Rewrite the data below as a Markdown table with two columns, Row and Line, numbering each line and skipping blank lines. Leave the pictures out of the table.

Part of a data file

------------------------------------------------

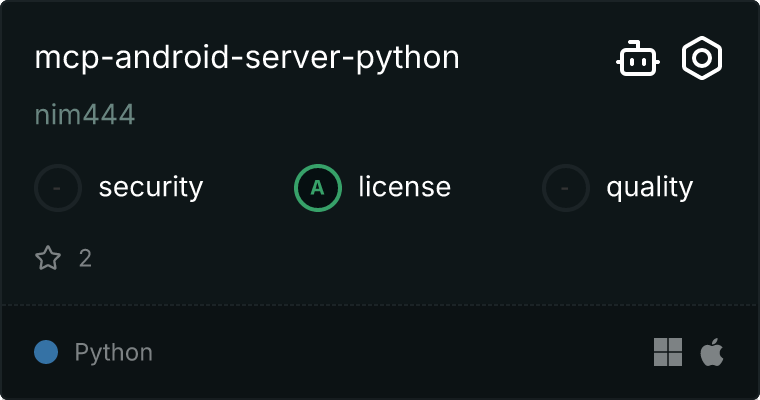Click the Apple platform icon
This screenshot has width=760, height=400.
[x=712, y=352]
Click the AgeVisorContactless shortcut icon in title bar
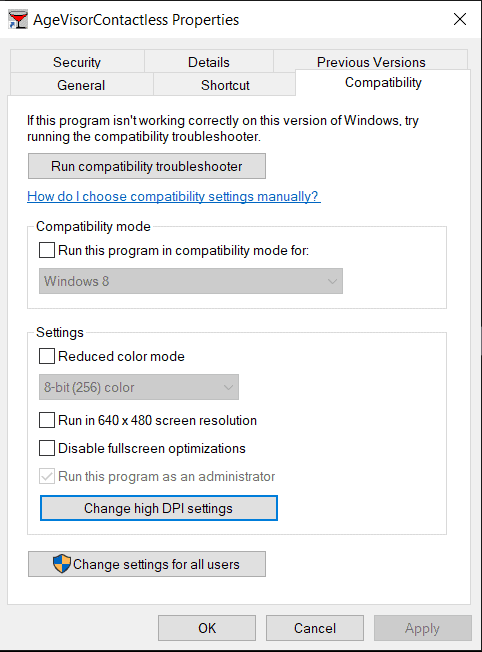 coord(17,20)
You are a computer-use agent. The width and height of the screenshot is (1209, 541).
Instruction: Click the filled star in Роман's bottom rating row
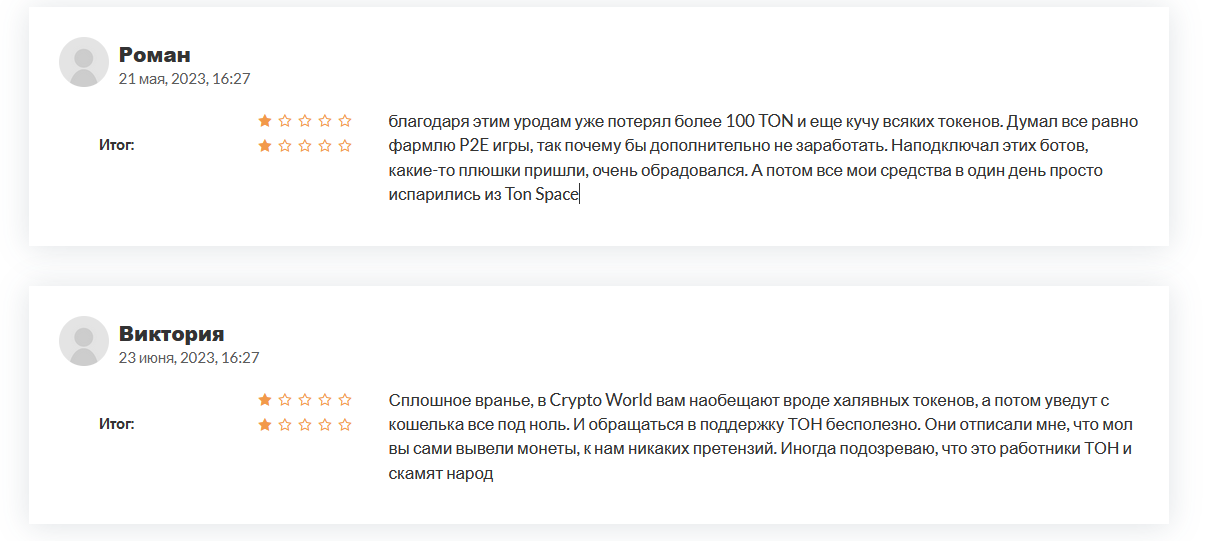coord(265,146)
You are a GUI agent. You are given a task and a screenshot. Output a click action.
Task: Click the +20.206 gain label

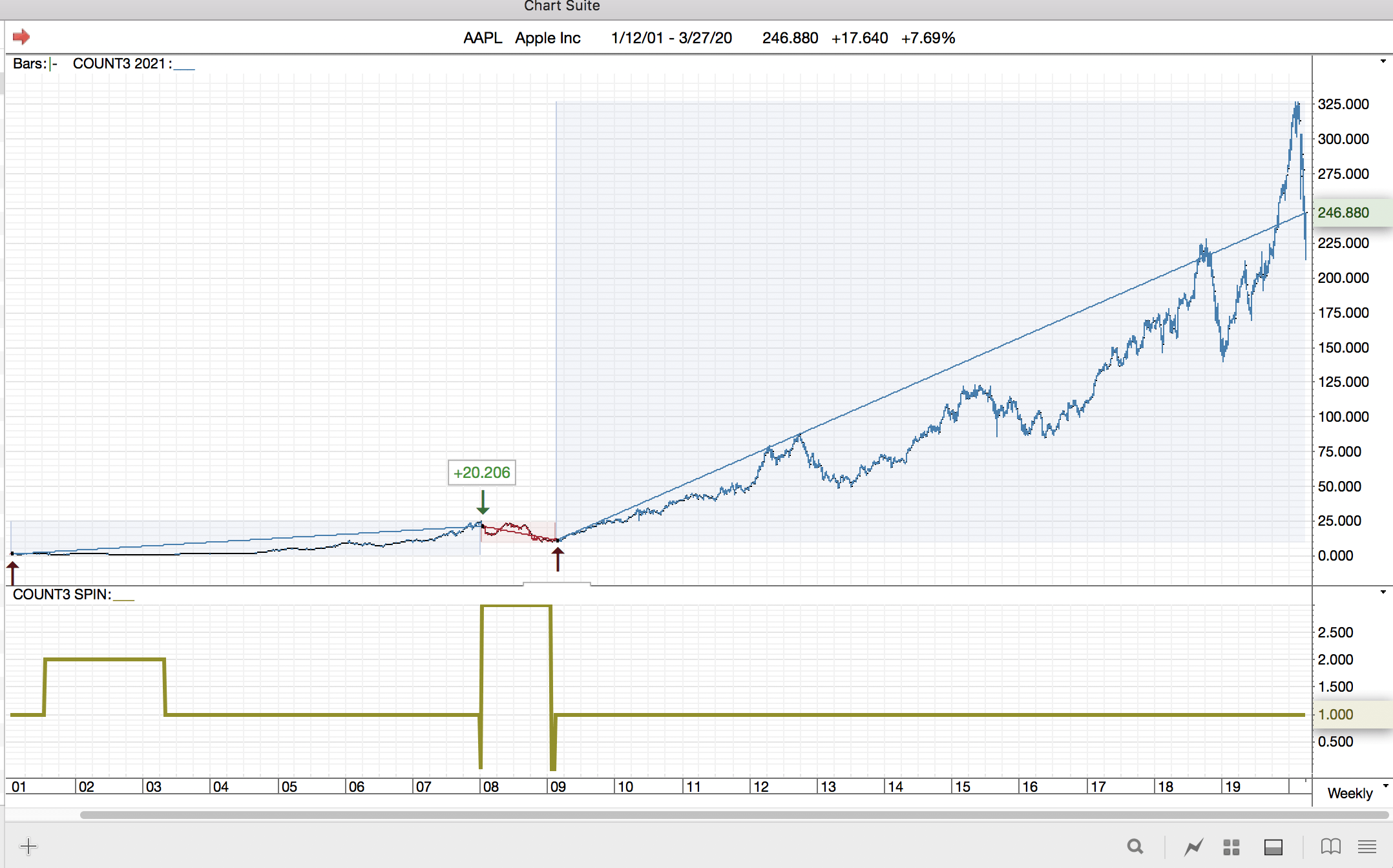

------------------------------------------------

Exercise answer
| Row | Line |
|---|---|
| 1 | Click the Apple platform icon |
| 2 | This screenshot has width=760, height=400. |
| 3 | [x=712, y=352] |
| 4 | Click the AgeVisorContactless shortcut icon in title bar |
| 5 |  coord(17,20) |
| 6 | You are a computer-use agent. The width and height of the screenshot is (1209, 541). |
| 7 | Instruction: Click the filled star in Роман's bottom rating row |
| 8 | coord(265,146) |
| 9 | You are a GUI agent. You are given a task and a screenshot. Output a click action. |
| 10 | Task: Click the +20.206 gain label |